If you desire to free yourself quickly from birth-and-death, of the two excellent teachings leave aside the Path of Sages and choosing, enter the Pure Land way. (Honen Shonin, CWS, p. 512)
There are eighty-four thousand Dharma gates, of which the Pure Land way is one. Eighty-three thousand, nine hundred and ninety-nine of them belong to the Path of Sages. Shakyamuni Buddha taught all of them. Both paths are excellent teachings. Which one should I choose?
It depends. What does it depend upon? It depends on self-awareness. It depends on who I am.
Many sages, indeed, practiced the Pure Land way. But it was part of a group of religious practices that they engaged in.
Honen Shonin suggests that we make a choice, and this choice depends upon our capability. (CWS, p. 244) He was not the first of the Dharma Masters to suggest such a choice. The first of them, Nagarjuna Bodhisattva did so too:
In the Buddha’s teaching, there are countless gates. Just as there are difficult and easy among the paths of this world–for journeying overland is full of hardship while sailing on board a boat is pleasant–so it is with the paths of bodhisattvas. Some engage in rigorous practice and endeavour; others quickly reach the stage of non-retrogression through the easy practice of entrusting as the means for attaining it. (Nagarjuna Bodhisattva, CWS, p. 22)
Tao ch’o (562-645) was the first Dharma Master to identify the two paths as ‘The Path of Sages’ and ‘The Pure Land Path’. He felt that the time had arrived wherein practice in the Path of Sages was no longer possible because of the rise of the Age of Declining Dharma. Nonetheless the choice lies before us still. Many schools other than the Pure Land path continue to thrive. No one would–or should–suggest that there is no value in them. To think that way is a serious mistake.

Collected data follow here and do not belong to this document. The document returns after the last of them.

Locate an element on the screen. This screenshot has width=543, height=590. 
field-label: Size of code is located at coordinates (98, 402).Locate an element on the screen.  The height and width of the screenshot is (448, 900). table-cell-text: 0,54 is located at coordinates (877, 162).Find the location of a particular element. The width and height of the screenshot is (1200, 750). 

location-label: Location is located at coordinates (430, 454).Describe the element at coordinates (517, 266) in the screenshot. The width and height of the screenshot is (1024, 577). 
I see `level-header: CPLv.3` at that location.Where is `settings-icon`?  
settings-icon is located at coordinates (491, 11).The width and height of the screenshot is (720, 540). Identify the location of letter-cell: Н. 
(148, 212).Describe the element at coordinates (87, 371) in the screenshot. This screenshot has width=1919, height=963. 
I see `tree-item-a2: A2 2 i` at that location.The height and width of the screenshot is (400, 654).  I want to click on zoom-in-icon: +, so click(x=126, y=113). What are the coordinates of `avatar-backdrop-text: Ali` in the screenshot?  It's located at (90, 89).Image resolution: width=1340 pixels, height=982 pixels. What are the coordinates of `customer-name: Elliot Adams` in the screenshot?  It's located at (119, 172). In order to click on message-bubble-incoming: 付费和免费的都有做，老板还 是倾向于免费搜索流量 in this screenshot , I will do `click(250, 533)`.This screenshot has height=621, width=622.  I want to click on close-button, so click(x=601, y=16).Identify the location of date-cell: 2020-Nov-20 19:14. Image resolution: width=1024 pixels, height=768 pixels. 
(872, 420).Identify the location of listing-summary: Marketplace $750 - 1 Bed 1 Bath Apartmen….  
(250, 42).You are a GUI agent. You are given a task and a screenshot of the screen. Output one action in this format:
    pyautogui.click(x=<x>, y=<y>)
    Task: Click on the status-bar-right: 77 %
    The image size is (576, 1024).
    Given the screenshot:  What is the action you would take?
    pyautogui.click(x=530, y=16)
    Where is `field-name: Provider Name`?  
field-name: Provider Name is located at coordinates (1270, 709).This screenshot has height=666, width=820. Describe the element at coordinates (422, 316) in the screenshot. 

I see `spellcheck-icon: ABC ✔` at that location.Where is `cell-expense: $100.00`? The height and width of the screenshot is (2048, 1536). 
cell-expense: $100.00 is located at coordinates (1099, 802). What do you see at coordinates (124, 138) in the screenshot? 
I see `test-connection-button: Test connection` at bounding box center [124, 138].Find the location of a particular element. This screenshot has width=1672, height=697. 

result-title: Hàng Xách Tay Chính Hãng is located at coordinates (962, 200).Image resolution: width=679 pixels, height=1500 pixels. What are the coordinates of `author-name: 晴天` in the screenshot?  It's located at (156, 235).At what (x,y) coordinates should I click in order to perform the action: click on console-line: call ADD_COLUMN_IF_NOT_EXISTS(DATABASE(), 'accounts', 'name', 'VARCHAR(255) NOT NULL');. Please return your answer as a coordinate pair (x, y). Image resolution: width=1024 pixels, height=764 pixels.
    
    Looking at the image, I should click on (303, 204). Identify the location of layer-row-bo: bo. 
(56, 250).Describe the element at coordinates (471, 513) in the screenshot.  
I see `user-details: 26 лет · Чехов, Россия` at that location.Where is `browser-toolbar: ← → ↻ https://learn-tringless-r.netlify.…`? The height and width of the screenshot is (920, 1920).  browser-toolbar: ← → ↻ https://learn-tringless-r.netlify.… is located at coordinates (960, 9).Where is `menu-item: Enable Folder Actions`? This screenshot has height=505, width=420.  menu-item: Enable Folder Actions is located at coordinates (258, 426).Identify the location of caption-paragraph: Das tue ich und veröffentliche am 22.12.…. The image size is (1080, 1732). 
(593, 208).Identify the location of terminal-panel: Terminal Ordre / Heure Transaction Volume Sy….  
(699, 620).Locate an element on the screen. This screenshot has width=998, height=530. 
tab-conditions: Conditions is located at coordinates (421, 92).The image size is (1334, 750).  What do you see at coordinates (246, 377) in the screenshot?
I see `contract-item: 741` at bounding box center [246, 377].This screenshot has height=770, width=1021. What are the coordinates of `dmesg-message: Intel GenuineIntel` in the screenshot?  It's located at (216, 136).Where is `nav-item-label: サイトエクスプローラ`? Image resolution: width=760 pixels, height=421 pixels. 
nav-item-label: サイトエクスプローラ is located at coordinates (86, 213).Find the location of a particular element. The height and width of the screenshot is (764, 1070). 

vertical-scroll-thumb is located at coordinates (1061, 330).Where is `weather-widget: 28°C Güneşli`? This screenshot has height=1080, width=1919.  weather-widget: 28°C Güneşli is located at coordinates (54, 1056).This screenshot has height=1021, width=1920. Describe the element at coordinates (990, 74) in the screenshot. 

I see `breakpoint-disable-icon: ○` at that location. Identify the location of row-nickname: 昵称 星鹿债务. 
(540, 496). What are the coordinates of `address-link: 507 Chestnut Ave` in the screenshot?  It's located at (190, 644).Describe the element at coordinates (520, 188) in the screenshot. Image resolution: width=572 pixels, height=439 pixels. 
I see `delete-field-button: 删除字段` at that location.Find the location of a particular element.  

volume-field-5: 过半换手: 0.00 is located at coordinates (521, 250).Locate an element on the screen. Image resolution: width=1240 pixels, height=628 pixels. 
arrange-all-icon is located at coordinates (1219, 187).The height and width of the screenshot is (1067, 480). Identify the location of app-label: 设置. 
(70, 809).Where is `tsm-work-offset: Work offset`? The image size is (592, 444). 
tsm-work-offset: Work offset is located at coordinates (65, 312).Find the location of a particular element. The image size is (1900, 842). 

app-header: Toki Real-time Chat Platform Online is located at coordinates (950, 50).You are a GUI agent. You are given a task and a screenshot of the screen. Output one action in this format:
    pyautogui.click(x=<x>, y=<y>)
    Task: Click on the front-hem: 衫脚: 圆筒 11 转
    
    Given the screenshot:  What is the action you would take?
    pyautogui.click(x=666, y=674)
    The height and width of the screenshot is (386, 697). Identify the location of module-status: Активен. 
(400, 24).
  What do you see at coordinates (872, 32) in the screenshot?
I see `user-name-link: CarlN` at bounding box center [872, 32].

The Pure Land Path was devised with certain people in mind–you and me. The Buddha Dharma has universal relevance. But not everyone feels he or she needs to follow it. People turn to the Dharma because they recognise within themselves the truth of suffering, which is the first of the Four Noble Truths expounded in Shakyamuni Buddha’s first sermon. Not everyone comes to this realisation.
In similar fashion, we recognise within ourselves that we are ‘ordinary’ men and women. Not everyone comes to such an awareness. But we know ‘I do not have the capacity to follow the Path of Sages.’ It was for just such a person as me, and you, that Amida Buddha made the Primal Vow.
Amida is not concerned with those who can make their own way to the Other Shore. His Vow is for ordinary beings (bonbu).
Suppose that all other schools joined together in declaring, ‘The nembutsu is for the sake of worthless people; the teaching is shallow and vulgar.’ Even then, without the slightest argument one should simply reply, ‘When foolish beings of inferior capacity like ourselves, persons ignorant of even a single letter, entrust themselves to the Vow, they are saved. Since we accept and entrust ourselves to this teaching, for us it is the supreme dharma … (A Record in Lament of Divergences, CWS, p. 669)
We decide which path to choose when we respond to Amida Buddha’s bidding. It is not a wholly rational decision. But when, deep down we hear his call, it becomes urgent for us to respond; and we are certain that it was the right decision for evermore.